Theater has always been a collective experience, and in the early days, intended for the masses: a tribal story told around the fire, the groundlings pressed together at a Shakespeare play, Dickens read aloud by candlelight, the Lone Ranger on the living room console. And then, once we were captured by cinema and television, Walt created a theme park as the ultimate theater for the masses. That’s why audience engagement is so crucial. Walt was not highbrow; he created stories for regular people to step inside. May we never forget this.
I got my start performing audience participatory street theater—reminiscent of commedia dell’arte—on the streets of Epcot at Walt Disney World back in the 80s. Two or three of us would gather a crowd, inviting the audience to create something out of nothing, retelling stock stories in which audience members became the stars of the show. And if their presence in our storytelling mischief didn’t matter, they simply walked away. There was no question that we were nothing without our audience, you only had to look at whether or not we had a crowd. Most days, hundreds gathered for every ramshackle show. And in between shows I could convince a hundred people to traipse around behind me in the hot Florida sun, laughing at my silly, improvised antics as I took them on a “tour of Italy.” Was it my supreme cleverness, my comedic skill, my writing prowess, or my wildly funny bits? Nope. They followed me because I loved them and invited them to join me as an integral part of every breath of my performance.
Although I’ve moved from storyteller to story developer, my perspective has remained the same. For two decades I’ve written shows and designed experiences for Disney, SeaWorld, Ringling Circus and others all over the world. And I am as audience centric as ever; I know, respect, and work for my audience. They are my first thought and my last, and every thought in between. My job is to move their hearts, delight their senses, and give them the power to interact with their own story. For in the end, that is why they come, why they stay, and why they leave with a deeper sense of who they are, because the story we tell reminds them of their own. Even a silly street show.
As a veteran writer of interactive shows and immersive experiences, here are three questions I ask my team throughout the creative process:
1. What is our promise to the audience? (a terror, a tear, a belly laugh?)
2. How do we deliver it? (an empowering ride, a heartfelt musical, a celebratory parade?)
3. What does the audience take away? (another’s perspective, a sense of belonging, a victory?)
The answer to these questions must be rooted in an emotional journey. In themed entertainment the audience is the protagonist. They are the hero or heroine who undergoes a victorious transformation or a tender alteration of spirit. The action, the plot, the style, the story—a haunted house, a roller coaster, a firework show—can be as varied as anything we can imagine, but we must know what we want the audience to feel. For that is what they will remember. In a live experience that is all they take away.

▶ _TO-DO LIST_:
(1) From the essay on theater and audience engagement, copy the passage that begins with "As a veteran" and continues up to and including "a belly laugh?)".
(2) What three questions does the author of the essay on theater and audience engagement put to the team during the creative process? Give them without their parenthetical examples.

▶ _PROVIDED MATERIAL_:
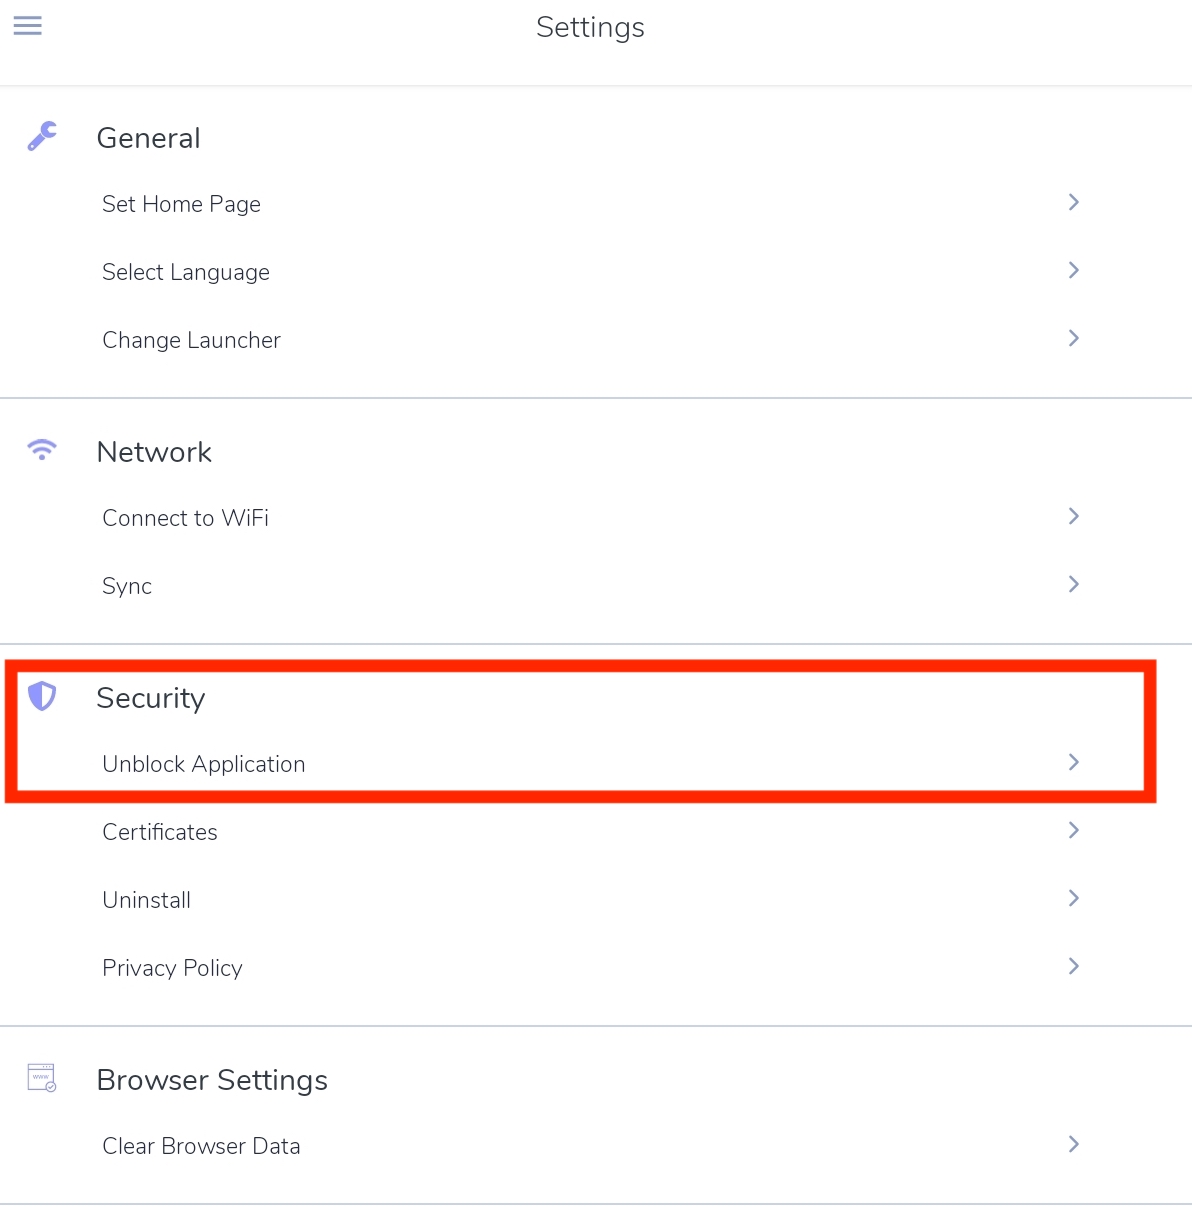Open Certificates settings
Image resolution: width=1192 pixels, height=1216 pixels.
point(591,832)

▶ _PROBLEM SOLUTIONS_:
(1)
As a veteran writer of interactive shows and immersive experiences, here are three questions I ask my team throughout the creative process:
1. What is our promise to the audience? (a terror, a tear, a belly laugh?)

(2)
1. What is our promise to the audience?
2. How do we deliver it?
3. What does the audience take away?